After you install the library, you can download and run BiTAG with the following code:
from transformers import AutoModelForSeq2SeqLM, T5Tokenizer
model = AutoModelForSeq2SeqLM.from_pretrained("ArvinZhuang/BiTAG-t5-large")
tokenizer = T5Tokenizer.from_pretrained("t5-large")
text = "abstract: [your abstract]" # use 'title:' as the prefix for title_to_abs task.
input_ids = tokenizer.encode(text, return_tensors='pt')
outputs = model.generate(
input_ids,
do_sample=True,
max_length=500,
top_p=0.9,
top_k=20,
temperature=1,
num_return_sequences=10,
)
print("Output:\n" + 100 * '-')
for i, output in enumerate(outputs):
print("{}: {}".format(i+1, tokenizer.decode(output, skip_special_tokens=True)))
Note: the code above does generate candidate titles for your abstract, if you want to generate abstract for a given title, you need to change the prefix abstract:
to title:
.
I also provided some other generation strategies in generate.py
script.

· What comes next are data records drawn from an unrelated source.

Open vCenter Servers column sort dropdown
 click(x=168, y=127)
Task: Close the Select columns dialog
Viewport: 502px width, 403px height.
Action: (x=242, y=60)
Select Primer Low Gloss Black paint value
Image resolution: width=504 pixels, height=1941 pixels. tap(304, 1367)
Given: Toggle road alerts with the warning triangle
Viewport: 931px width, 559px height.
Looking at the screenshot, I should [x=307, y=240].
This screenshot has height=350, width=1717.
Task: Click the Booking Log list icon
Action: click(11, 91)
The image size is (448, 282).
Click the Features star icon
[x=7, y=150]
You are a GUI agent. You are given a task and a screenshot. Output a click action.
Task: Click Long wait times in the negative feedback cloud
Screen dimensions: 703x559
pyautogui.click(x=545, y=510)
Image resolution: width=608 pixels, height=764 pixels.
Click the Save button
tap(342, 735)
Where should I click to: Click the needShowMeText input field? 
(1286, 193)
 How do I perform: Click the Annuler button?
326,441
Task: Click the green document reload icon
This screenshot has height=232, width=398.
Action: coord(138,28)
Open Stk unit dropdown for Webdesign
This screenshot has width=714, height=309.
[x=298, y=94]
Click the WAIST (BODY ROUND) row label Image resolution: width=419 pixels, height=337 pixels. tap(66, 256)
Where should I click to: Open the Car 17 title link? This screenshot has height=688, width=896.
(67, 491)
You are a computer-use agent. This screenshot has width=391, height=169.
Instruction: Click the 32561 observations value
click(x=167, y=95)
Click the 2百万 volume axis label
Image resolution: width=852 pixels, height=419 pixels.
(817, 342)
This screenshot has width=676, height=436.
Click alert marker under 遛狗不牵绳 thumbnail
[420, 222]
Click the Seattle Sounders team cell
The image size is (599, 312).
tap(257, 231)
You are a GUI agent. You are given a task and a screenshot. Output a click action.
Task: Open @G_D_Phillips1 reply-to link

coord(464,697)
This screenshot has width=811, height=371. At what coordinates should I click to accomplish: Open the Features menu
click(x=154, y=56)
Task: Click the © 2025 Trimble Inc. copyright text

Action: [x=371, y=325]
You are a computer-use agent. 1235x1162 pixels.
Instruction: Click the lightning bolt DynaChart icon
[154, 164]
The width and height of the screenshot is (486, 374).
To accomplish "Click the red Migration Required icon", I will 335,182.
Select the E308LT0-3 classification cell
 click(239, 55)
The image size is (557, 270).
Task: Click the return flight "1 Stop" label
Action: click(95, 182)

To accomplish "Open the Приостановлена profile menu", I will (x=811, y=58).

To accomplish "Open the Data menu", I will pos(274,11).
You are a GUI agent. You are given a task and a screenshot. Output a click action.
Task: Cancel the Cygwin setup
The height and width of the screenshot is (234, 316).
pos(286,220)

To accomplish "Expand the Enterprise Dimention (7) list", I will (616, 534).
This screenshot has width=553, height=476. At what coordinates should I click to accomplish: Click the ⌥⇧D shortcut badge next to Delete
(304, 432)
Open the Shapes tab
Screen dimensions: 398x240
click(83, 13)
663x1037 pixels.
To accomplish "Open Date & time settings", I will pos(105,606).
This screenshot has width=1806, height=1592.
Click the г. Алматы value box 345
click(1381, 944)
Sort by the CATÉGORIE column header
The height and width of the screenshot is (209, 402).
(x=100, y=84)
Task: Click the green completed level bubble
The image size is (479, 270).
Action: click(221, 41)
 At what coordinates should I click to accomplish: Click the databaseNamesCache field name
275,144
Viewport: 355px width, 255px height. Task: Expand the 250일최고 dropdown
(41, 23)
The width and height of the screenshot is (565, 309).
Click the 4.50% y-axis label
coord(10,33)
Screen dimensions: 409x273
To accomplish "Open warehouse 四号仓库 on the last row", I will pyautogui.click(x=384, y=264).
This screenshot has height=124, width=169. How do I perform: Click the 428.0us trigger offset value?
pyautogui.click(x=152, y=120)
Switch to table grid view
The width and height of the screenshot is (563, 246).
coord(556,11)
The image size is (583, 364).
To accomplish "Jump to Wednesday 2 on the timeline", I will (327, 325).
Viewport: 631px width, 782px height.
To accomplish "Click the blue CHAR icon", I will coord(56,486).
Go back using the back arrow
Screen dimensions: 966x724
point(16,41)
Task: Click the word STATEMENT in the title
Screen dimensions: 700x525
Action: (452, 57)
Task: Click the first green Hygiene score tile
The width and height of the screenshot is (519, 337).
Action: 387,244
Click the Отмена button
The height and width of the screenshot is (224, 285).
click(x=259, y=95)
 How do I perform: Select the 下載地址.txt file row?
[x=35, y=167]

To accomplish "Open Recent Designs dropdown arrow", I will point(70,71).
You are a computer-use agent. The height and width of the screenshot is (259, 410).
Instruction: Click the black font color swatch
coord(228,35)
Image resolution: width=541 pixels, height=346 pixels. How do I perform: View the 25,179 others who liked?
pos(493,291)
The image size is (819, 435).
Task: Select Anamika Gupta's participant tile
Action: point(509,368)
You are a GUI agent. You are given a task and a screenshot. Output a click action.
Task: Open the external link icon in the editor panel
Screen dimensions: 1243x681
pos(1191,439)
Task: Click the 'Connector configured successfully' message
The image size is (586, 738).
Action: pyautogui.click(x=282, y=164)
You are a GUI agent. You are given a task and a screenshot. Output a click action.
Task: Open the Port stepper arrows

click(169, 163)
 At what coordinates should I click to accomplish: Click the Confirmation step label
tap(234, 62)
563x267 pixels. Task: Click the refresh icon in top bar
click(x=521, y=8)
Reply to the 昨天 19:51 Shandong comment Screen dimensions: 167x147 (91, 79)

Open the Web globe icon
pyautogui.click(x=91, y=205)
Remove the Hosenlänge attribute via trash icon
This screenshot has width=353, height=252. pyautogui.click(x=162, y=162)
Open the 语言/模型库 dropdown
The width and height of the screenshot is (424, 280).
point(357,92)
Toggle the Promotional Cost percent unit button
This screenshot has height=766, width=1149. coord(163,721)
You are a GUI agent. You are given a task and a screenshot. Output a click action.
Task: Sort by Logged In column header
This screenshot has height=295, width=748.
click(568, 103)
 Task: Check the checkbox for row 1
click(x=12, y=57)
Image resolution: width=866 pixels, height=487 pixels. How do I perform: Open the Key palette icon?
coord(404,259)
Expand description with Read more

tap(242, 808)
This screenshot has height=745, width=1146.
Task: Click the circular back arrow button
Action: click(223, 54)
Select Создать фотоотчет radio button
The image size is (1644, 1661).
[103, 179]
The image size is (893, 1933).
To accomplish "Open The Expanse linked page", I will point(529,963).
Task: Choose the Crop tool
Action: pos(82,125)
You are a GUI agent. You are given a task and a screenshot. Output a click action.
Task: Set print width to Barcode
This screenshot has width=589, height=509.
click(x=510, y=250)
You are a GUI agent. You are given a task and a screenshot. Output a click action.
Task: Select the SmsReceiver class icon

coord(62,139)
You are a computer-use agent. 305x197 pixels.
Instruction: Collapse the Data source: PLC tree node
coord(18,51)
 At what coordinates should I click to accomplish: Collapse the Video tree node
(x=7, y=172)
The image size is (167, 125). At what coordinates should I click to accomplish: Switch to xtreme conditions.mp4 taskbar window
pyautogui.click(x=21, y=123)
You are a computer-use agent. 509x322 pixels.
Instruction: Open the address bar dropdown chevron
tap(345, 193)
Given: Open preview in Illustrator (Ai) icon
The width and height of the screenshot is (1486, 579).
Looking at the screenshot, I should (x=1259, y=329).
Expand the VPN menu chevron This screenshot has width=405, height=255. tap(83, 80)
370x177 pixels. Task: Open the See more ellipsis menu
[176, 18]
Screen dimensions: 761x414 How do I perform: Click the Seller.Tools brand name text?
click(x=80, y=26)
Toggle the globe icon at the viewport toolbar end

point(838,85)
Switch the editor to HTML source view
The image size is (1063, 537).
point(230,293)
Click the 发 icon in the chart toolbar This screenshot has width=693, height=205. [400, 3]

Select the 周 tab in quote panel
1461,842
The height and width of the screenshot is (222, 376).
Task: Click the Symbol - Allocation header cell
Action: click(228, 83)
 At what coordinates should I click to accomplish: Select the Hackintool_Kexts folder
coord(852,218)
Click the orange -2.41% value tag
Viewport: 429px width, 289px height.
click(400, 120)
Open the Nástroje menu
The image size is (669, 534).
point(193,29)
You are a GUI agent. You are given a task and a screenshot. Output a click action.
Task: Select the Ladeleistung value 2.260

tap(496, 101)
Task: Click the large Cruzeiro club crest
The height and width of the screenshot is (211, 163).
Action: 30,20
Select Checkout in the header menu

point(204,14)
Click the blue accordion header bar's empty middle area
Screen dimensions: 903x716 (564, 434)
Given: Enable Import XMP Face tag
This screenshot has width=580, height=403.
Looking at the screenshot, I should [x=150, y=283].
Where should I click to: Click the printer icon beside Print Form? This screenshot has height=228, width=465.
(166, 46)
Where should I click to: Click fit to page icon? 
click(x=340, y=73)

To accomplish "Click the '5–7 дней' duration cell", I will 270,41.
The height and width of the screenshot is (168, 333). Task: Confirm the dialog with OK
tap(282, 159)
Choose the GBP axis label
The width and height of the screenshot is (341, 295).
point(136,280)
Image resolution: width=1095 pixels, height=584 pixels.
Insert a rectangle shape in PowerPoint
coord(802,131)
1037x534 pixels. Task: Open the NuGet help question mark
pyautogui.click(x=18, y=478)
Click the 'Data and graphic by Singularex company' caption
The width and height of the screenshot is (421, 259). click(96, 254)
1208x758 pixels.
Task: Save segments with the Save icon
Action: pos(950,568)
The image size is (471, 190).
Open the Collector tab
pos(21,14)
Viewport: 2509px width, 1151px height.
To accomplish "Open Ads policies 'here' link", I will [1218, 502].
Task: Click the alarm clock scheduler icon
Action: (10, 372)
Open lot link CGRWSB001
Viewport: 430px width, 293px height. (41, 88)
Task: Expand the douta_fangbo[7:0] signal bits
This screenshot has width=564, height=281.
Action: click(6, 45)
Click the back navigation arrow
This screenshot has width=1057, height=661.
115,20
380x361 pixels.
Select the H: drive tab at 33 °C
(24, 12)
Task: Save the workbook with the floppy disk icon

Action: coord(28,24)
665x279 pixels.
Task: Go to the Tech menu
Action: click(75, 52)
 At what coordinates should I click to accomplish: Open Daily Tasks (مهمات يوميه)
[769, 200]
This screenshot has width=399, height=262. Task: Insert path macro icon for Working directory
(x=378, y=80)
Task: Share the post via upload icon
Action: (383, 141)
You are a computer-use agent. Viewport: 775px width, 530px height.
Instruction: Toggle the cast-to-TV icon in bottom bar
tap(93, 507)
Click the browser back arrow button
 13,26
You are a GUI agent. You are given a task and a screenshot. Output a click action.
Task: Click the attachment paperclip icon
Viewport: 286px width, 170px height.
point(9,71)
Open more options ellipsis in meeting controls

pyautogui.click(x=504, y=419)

To play around with it, you can simply change the config in generation_confg.yaml
file and then run python3 generate.py
.
Here are some title suggestions made by BiTAG for the BERT paper.
Output:
----------------------------------------------------------------------------------------------------
1: BERT: Training Bidirectional Transformers for Language Representation
2: BERT: Bidirectional Encoder Representations for Natural Language Processing
3: Bidirectional Encoder Representations from Transformers
4: Deep Bidirectional Language Representations from Transformers
5: Bidirectional Encoder Representations from Transformers for Natural Language Processing
6: BERT: A Pre-Trained Language Representation Model
7: BERT: Bidirectional Encoder Representations for Natural Language Processing
8: Pre-trained Models of Unidirectional Representations for Natural Language Processing Tasks using Bidirectional Transformers
9: BiDirectional Encoder Representations from Transformers for Natural Language Processing and Question Answering
10: BERT: Bidirectional Encoder Representations from Transformers
Here is an abstract that BiTAG writes for BERT:
Bidirectional Transformer (BT) is a technique for pre-training a deep neural network to learn Bidirectional Transformer Models (DT-MNTs) for language understanding. We develop BERT (Bidirectional Bidirectional Transformer) for a DL-to-L LSTM task, where the training set is a mixture of Bidirectional Transformers (BTs) whose inputs are bidirectional, respectively, to train the deep network. However, BERT is typically trained on high-dimensional BERT and, due to the difference between the two tasks, we find that this pre-training has a significant impact on language understanding performance. Extensive experiments on two real-world tasks show that BERT is both accurate and able to achieve competitive performance and efficiency on both the two benchmarks.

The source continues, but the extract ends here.